Maudrayne addressed the shaman in a low, furious voice. “And will you force Rusgann and me to rest again as well? Why not keep all of us sunk permanently in magi
cal sleep? It would be so much more convenient for your purposes.”
“But not good for your health,” he said without heat. “Your well-being is very important to me, dear Maudie.”
“Drop your pretence of solicitude for our welfare, Ansel Pikan! That was never your true motive for hiding my son and me. For if that were so, you would have no good reason to prevent us from taking refuge with my brother Liscanor or with my dear uncle, the High Sealord Sernin.”
Ansel said, “If Conrig found you and Dyfrig, he would have you killed. And that is the truth.”
“But not the entire truth!” she raged. “My son overheard you and the sea-hag talking one day, and even though he was unable to understand, he remembered your words well enough to repeat them to me: ‘We must make certain he remains king. He’s the only one strong enough to hold them back. Without him, we have no hope of liberating the Source.’”
“I’m sorry you learned of this. The matter is complicated and—”
“And you believe me too simpleminded to understand? I think not! You’ve kept me and my son prisoners for Conrig’s sake, not ours. You seek to protect him from mel”
“My love for you dictated my actions. I would not have the king harm you, but I couldn’t allow you to endanger his Sovereignty, either.”

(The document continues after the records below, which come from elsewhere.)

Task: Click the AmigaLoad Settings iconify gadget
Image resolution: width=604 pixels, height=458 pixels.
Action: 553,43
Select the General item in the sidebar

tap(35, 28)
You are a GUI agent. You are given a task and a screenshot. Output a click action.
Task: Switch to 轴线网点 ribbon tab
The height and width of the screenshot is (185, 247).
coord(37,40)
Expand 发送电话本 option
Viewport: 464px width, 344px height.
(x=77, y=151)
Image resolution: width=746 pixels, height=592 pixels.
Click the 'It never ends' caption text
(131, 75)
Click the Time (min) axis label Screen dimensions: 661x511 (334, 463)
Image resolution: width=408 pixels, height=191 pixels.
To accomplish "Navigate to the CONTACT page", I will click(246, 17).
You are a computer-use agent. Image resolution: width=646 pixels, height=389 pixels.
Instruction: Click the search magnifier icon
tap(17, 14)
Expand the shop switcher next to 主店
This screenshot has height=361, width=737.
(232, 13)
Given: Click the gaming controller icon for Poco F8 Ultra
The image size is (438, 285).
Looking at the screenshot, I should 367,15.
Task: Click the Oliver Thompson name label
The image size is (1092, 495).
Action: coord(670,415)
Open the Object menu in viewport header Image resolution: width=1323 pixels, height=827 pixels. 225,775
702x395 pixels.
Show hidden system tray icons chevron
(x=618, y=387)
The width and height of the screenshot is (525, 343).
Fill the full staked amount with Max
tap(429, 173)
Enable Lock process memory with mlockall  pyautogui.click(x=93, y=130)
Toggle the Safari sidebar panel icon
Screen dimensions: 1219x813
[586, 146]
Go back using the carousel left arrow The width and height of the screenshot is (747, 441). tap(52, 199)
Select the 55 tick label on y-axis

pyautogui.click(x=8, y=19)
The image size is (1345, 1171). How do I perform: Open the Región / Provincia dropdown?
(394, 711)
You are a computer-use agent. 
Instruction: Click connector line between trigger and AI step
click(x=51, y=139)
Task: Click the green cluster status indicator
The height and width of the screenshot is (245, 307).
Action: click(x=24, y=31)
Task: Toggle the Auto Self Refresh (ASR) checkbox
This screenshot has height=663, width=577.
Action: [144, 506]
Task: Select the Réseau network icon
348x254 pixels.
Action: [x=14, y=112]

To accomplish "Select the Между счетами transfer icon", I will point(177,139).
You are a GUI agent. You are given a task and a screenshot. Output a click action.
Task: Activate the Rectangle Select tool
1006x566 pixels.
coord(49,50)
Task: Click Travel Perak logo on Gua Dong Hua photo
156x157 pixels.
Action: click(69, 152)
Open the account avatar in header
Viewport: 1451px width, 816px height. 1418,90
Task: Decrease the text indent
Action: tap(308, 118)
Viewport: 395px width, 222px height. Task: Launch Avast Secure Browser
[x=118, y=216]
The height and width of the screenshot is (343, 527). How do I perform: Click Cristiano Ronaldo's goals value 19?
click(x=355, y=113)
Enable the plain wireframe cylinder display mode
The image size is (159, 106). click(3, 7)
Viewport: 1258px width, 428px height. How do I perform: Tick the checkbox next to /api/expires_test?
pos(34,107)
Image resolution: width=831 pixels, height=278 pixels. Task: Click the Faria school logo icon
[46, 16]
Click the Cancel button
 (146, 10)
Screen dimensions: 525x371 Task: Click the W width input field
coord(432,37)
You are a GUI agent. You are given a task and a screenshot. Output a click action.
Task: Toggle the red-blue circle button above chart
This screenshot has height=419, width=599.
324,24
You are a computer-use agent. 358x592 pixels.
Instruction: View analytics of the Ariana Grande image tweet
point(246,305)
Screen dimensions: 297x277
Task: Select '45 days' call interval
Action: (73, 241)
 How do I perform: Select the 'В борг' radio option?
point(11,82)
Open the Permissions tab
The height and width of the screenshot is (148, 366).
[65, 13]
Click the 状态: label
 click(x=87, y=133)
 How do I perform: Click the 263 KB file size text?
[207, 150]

“Your precious Source—whoever or whatever it is—commands your first loyalty. Protecting this Source is your paramount concern. You believe that Conrig Ironcrown is the only one strong enough to defeat the Source’s enemies in battle, so you shield him from my righteous retribution. Admit it!”
He inclined his head without a word.
“Who is the Source?” she demanded.
“A force for good. That’s all I may tell you now.”
“Who are its enemies?”
“There are two, who threaten both my master and all of humankind who dwell upon this island. Neither enemy is human. The one is incorporeal and can only be influenced indirectly by the might of High King Conrig. The second enemy is all too material, and Conrig is the only sure bulwark against it. I speak of the Salka.”